ASSIGNED TASK: Beginning at the line that mentions "Where should I", retype the rest of the records below exactly. Pictures are not part of the copy.

RECORDS PROVIDED:
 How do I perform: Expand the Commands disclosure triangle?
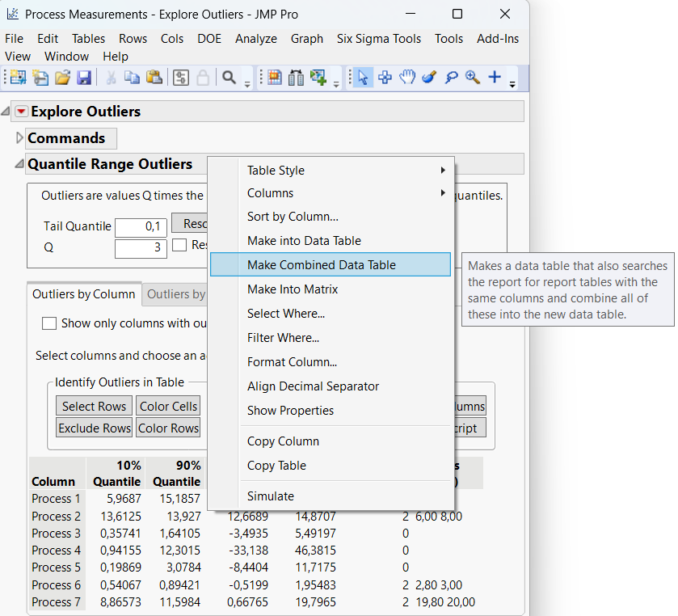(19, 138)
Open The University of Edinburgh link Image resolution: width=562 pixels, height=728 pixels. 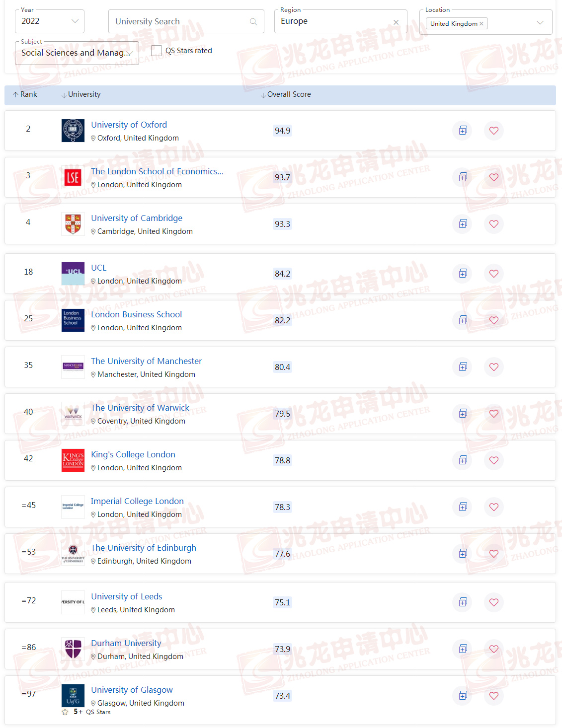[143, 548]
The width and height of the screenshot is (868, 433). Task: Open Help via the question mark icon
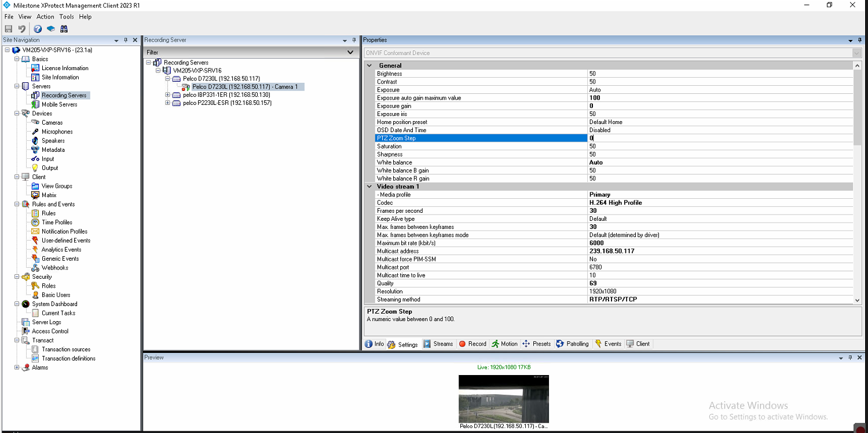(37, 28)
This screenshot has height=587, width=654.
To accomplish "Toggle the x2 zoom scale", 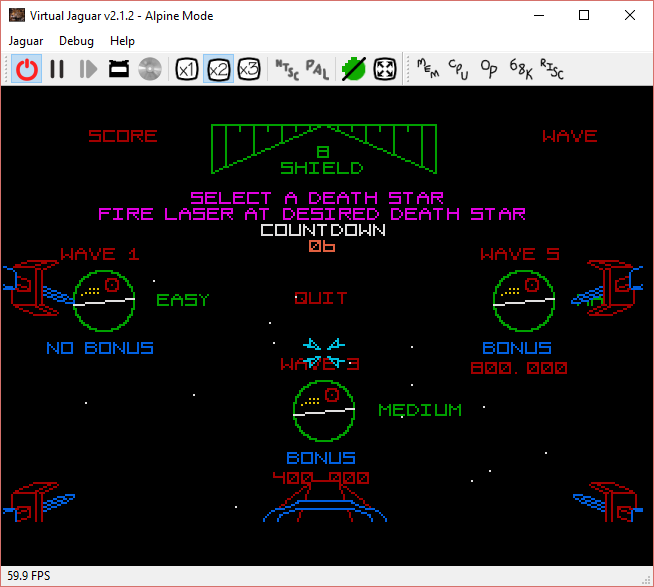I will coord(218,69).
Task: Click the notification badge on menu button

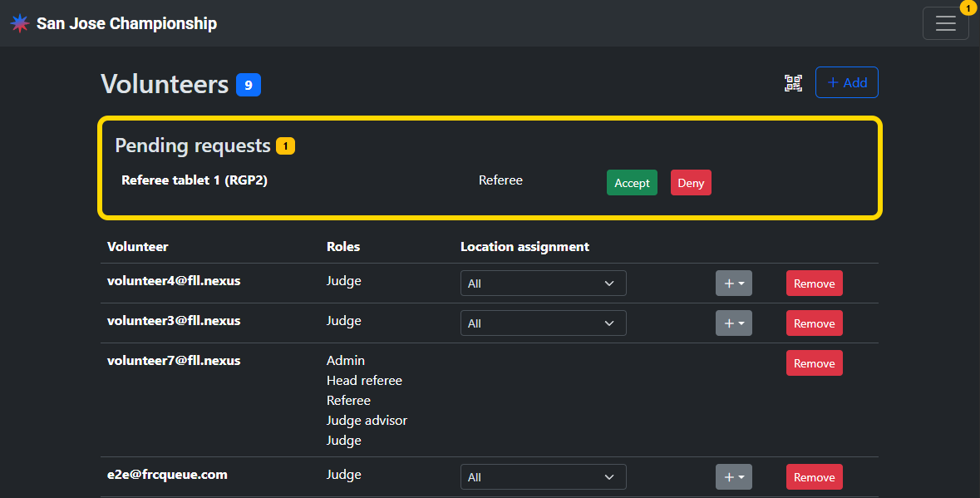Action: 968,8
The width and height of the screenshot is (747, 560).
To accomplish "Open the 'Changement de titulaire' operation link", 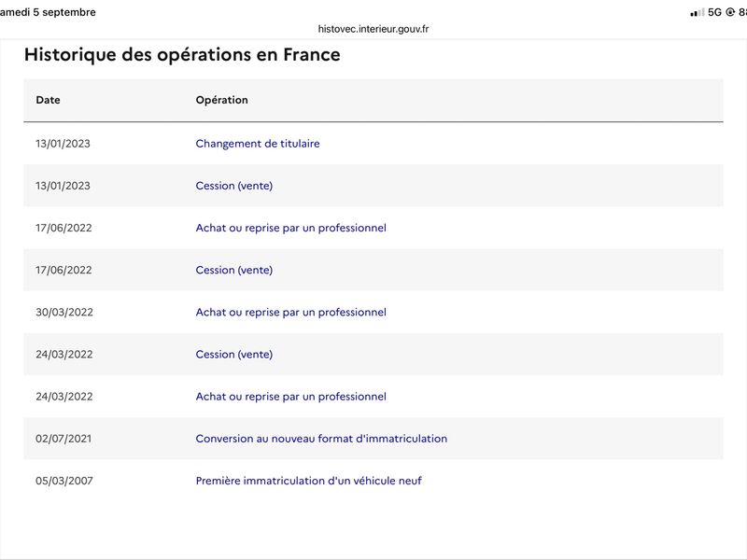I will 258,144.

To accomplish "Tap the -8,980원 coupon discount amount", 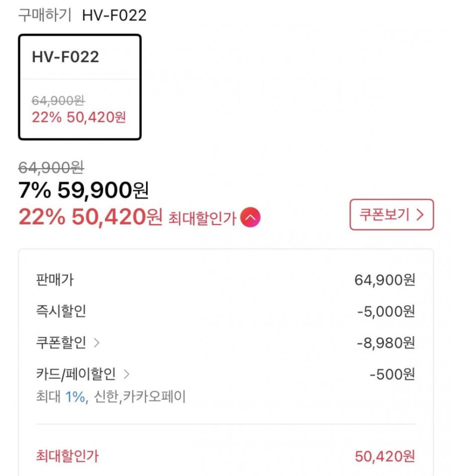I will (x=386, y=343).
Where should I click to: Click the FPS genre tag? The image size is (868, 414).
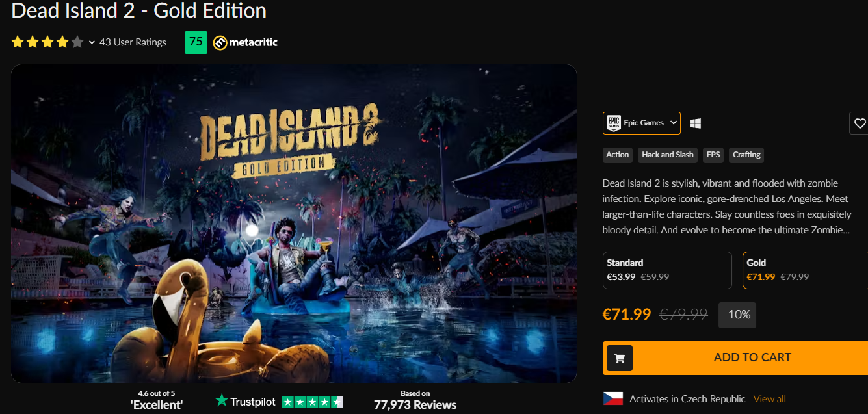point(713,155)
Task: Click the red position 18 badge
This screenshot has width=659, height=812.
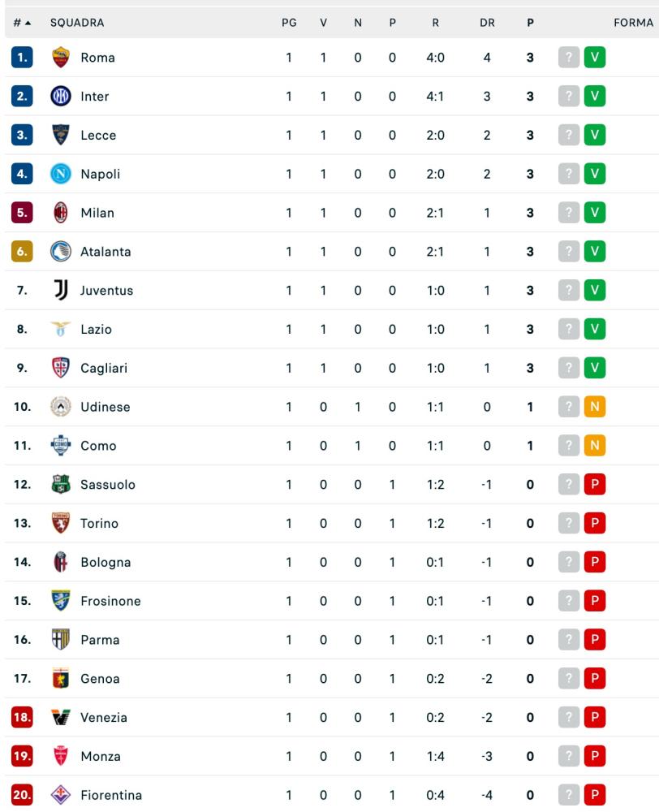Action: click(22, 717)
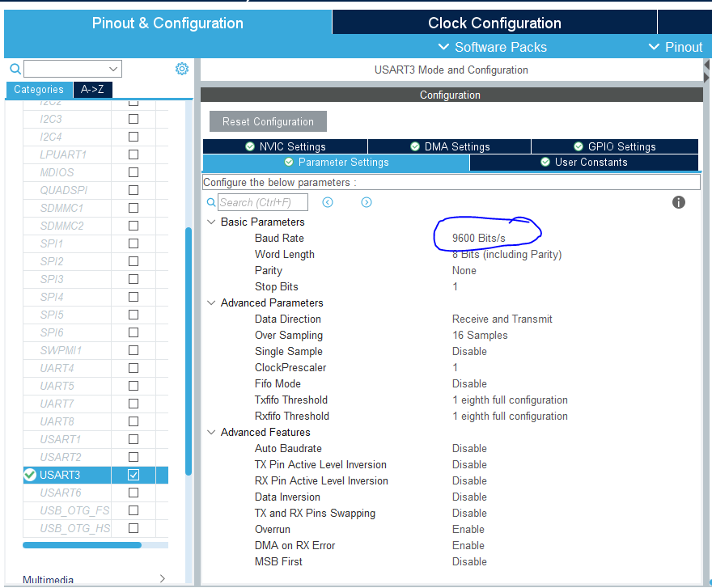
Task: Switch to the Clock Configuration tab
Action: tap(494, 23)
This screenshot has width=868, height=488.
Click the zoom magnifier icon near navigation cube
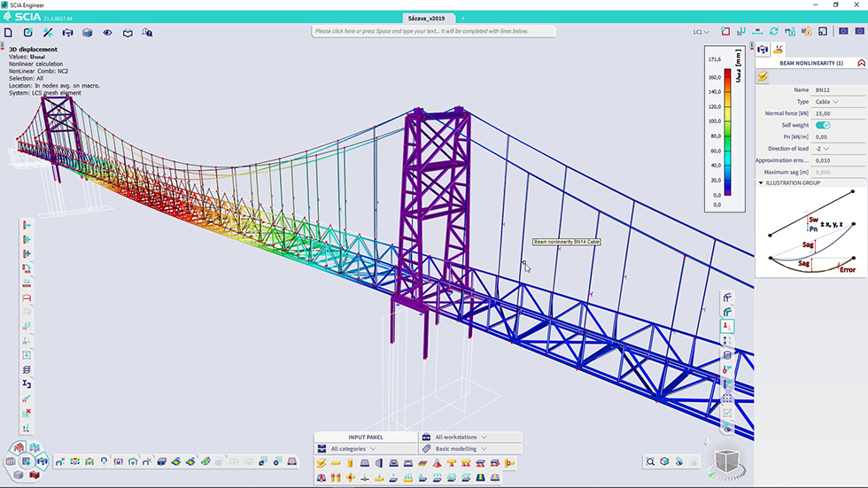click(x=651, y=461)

PROBLEM SOLUTION:
Where should I click to: Click the FPS genre tag? The image size is (868, 414).
point(713,155)
Task: Click the red position 18 badge
This screenshot has width=659, height=812.
Action: click(22, 717)
Task: Switch to the Clock Configuration tab
Action: tap(494, 23)
This screenshot has width=868, height=488.
Click the zoom magnifier icon near navigation cube
click(x=651, y=461)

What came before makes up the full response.